President Wilson creates national Mother's Day

It’s always interesting to learn how holidays begin—how an ordinary day becomes a day of celebration, significant and different from the days around it. As you’ll have already guessed from the title of this post, Mother’s Day is one of many holidays that began this way. But this story ends with a sad twist for the very woman who is considered the founder of Mother’s Day in the U.S., Anna Jarvis.

The Mother's Day Carnation

The first unofficial mother’s day was just a regular Sunday in 1908, three years after Anna Jarvis’s own mother’s death.
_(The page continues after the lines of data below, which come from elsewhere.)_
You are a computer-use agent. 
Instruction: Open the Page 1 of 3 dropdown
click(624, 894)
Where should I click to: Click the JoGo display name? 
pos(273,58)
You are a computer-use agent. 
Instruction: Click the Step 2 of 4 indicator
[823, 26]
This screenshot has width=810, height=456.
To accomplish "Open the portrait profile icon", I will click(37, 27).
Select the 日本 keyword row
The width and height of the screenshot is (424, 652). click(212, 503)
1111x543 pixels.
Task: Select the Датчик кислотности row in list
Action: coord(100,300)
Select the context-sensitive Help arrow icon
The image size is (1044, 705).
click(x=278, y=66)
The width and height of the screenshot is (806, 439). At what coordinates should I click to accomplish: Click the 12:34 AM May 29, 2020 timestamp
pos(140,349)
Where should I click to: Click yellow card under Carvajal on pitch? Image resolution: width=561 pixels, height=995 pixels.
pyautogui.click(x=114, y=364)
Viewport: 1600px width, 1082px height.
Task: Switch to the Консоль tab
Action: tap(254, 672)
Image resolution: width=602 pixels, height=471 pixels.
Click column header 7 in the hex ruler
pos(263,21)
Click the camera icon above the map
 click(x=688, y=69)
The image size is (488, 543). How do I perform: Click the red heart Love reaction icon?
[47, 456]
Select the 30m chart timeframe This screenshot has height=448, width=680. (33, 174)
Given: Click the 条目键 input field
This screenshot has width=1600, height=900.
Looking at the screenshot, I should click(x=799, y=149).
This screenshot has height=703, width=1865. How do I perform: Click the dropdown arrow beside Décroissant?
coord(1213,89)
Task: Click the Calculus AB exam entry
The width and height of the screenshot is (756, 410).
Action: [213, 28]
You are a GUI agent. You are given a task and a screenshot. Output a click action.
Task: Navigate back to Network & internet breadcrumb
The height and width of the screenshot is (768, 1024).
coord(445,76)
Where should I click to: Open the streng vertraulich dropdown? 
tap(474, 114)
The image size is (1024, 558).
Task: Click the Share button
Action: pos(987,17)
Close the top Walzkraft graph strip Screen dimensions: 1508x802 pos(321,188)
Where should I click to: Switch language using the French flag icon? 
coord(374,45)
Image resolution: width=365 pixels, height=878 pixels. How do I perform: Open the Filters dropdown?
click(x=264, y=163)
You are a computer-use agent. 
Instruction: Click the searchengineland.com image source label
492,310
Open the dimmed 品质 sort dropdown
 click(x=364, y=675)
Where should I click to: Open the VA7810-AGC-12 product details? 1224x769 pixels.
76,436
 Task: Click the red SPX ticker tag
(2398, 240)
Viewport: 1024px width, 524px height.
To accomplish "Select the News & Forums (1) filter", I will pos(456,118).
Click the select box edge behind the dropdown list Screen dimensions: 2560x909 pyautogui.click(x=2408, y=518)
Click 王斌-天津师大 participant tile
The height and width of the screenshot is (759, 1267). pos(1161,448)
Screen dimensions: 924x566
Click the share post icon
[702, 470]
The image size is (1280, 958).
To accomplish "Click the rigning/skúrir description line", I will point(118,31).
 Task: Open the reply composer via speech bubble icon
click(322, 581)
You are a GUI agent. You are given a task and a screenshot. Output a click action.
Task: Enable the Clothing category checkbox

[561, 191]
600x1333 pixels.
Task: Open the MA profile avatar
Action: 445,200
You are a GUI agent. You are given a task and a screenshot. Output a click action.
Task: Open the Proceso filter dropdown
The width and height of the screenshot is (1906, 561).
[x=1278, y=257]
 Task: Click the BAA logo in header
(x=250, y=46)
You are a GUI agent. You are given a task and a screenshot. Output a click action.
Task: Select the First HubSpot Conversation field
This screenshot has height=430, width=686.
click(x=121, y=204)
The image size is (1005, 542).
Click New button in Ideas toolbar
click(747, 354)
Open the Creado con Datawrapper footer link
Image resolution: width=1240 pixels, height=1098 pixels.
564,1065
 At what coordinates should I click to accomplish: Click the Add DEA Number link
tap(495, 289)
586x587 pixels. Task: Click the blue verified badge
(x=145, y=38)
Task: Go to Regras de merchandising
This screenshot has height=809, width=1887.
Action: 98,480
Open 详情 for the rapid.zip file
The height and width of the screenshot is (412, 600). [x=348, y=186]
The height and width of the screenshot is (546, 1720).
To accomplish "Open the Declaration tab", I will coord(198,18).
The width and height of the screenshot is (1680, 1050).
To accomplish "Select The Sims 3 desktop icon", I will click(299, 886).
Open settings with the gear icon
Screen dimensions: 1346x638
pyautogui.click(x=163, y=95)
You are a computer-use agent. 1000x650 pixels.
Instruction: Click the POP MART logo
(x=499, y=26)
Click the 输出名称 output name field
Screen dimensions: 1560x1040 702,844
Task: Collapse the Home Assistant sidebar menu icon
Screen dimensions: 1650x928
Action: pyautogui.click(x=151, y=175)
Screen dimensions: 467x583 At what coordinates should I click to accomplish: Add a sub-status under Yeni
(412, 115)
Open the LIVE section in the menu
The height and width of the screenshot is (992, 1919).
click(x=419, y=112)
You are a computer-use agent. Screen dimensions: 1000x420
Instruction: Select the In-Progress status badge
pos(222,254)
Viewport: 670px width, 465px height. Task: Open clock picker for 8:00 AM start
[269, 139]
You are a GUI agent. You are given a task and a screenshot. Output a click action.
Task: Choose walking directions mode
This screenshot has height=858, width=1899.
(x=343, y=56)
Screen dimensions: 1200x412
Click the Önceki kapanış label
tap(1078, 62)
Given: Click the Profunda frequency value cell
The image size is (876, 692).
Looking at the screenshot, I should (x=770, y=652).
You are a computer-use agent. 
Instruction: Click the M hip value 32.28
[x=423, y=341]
Jarvis was a deeply devoted daughter who loved her mother dearly and decided to show gratitude and love for her mother with a memorial day. In her mind, Mother’s Day was a solemn occasion of simple gratitude, expressed through a heartfelt letter, a visit, or a gesture of appreciation. To represent the qualities of a mother, she chose a simple white carnation.

1914 Mother's Day bill

Only a couple of years later, Mother’s Day was celebrated throughout the state of West Virginia after the governor proclaimed it a statewide holiday. Jarvis kept up her efforts to spread Mother’s Day nationwide until finally, in 1914, President Wilson declared the second Sunday in May to be the official Mother’s Day in the United States.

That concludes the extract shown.